Mrs. Lorngren shot Janet a glance akin to the glare you'd give a buddy who'd just screwed up your perfectly good lie.

“Carl?” I asked.

Mrs. Lorngren crossed her arms and stepped back from the counter.

I pushed on. “Who's Carl?”

Janet looked to Mrs. Lorngren for approval. When Mrs. Lorngren finally nodded, Janet took her turn leaning across the countertop. “His name is Carl Iverson. He's a convicted murderer,” she said, whispering like a schoolgirl telling a story out of turn. “The Department of Corrections sent him here about three months ago. They paroled him from Stillwater because he's dying of cancer.”

Mrs. Lorngren huffed and said, “Apparently, pancreatic cancer is a perfectly reasonable substitute for penal rehabilitation.”

“He's a murderer?” I asked.

Janet glanced around to be sure that she wouldn't be overheard. “Thirty years ago he raped and murdered this fourteen-year-old girl,” she whispered. “I read all about it in his file. After he was done killing her, he tried to hide the evidence by burning her body in his tool shed.”

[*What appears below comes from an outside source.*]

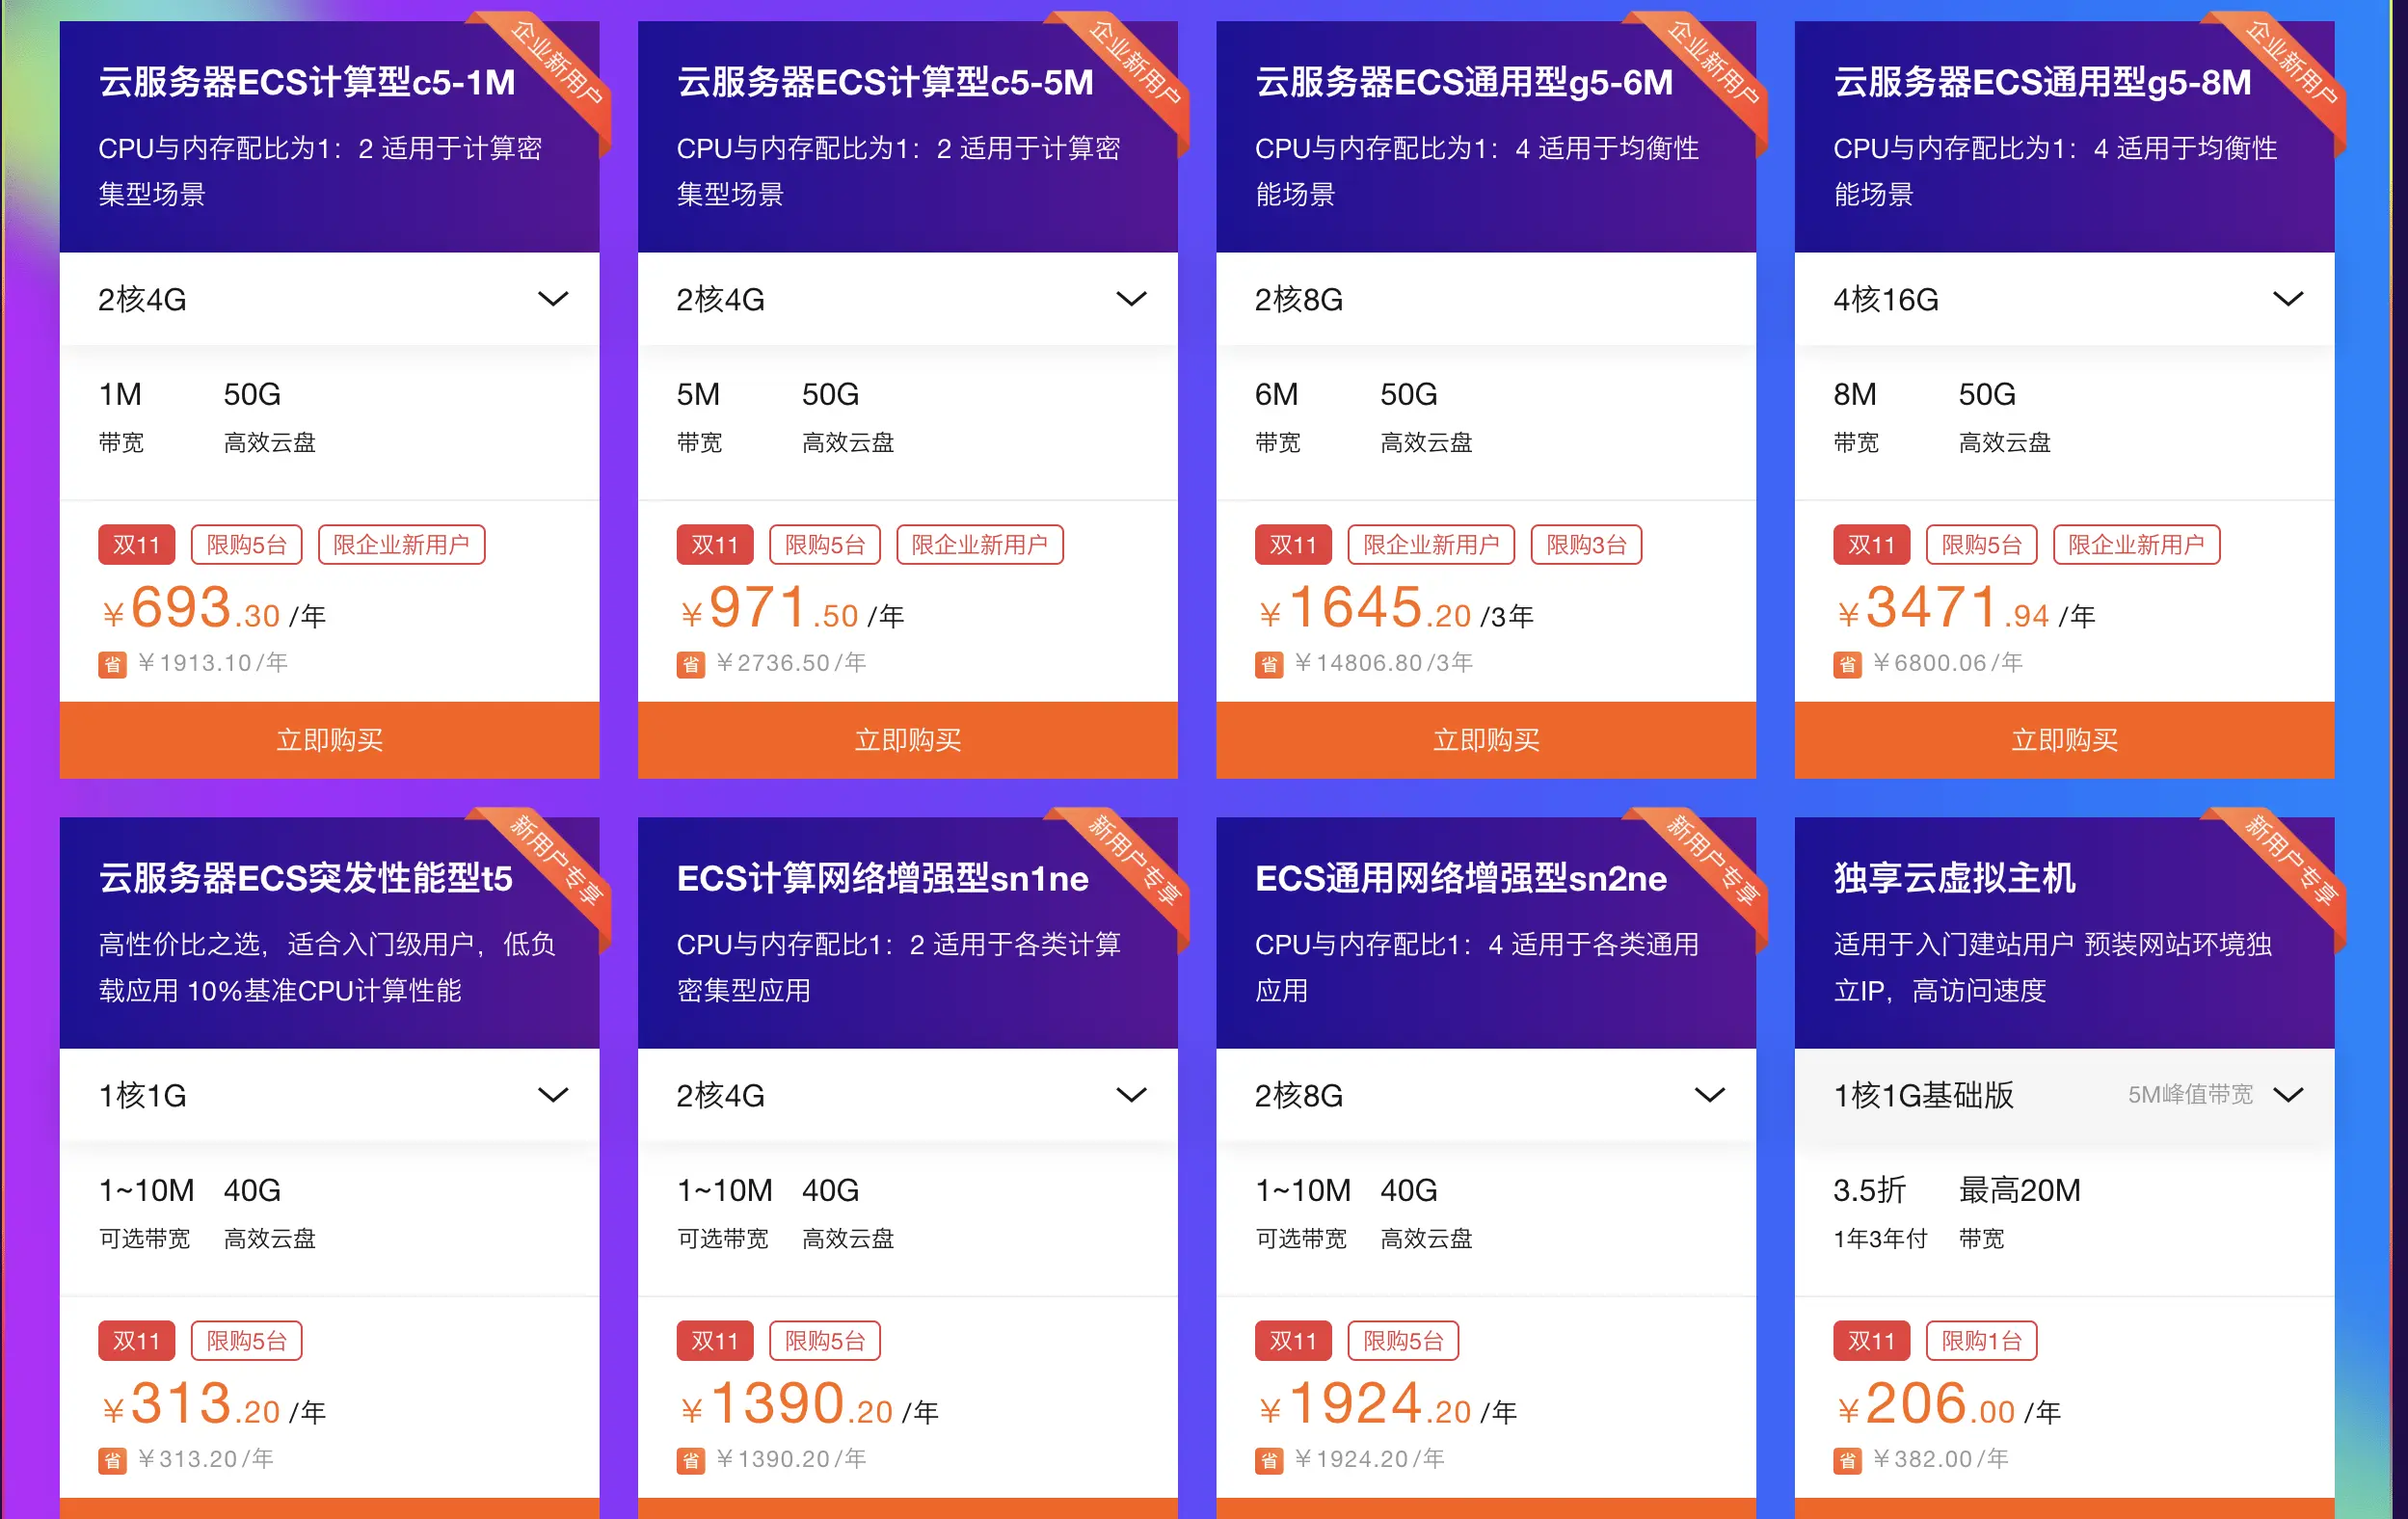Click the 双11 badge on t5 card
The height and width of the screenshot is (1519, 2408).
136,1340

A rapist and a murderer. I had come to Hillview looking for a hero and instead I'd found a villain. He would certainly have a story to tell, but was it a story I wanted to write? While my classmates would turn out tales of Grandma giving birth on a dirt floor, or Grandpa seeing John Dillinger in a hotel lobby, I would be writing about a man who raped and killed a girl and then burned her body in a shed. The idea of interviewing a murderer didn't sit well with me at first, but the more I thought about it, the more I warmed up to it. I had put off starting this project for too long. September was almost over and I'd have to turn in my interview notes in a few weeks. My classmates had their horses out of the starting gate and my nag was still back in the barn munching on hay. Carl Iverson would have to be my subject—if he agreed.

“I think I'd like to interview Mr. Iverson,” I said.

“The man is a monster,” Mrs. Lorngren said. “I wouldn't give him the satisfaction. I know this isn't a Christian thing to say, but it would be best if he just stayed in his room and passed on quietly.” Mrs. Lorngren
recoiled at her own words, words a person might think, but must never say out loud, especially in front of a stranger.

“Look,” I said, “if I can do his story, maybe…I don't know…maybe I can get him to admit the error of his ways.” I was a salesman after all, I thought to myself. “Besides, he has a right to have visitors, too, doesn't he?”

Mrs. Lorngren looked cornered. She had no choice. Carl wasn't a prisoner at Hillview; he was a resident with the same right to have visitors as anyone else. She unfolded her arms, placing her hands once more on the countertop between us. “I'll have to ask him if he wants a visitor,” she said. “In the few months that he's been here, he's only had one visitor come to see him.”

“Can I talk to Carl myself?” I said. “Maybe I can—”

“Mr. Iverson.” Mrs. Lorngren corrected me, eager to regain her superiority.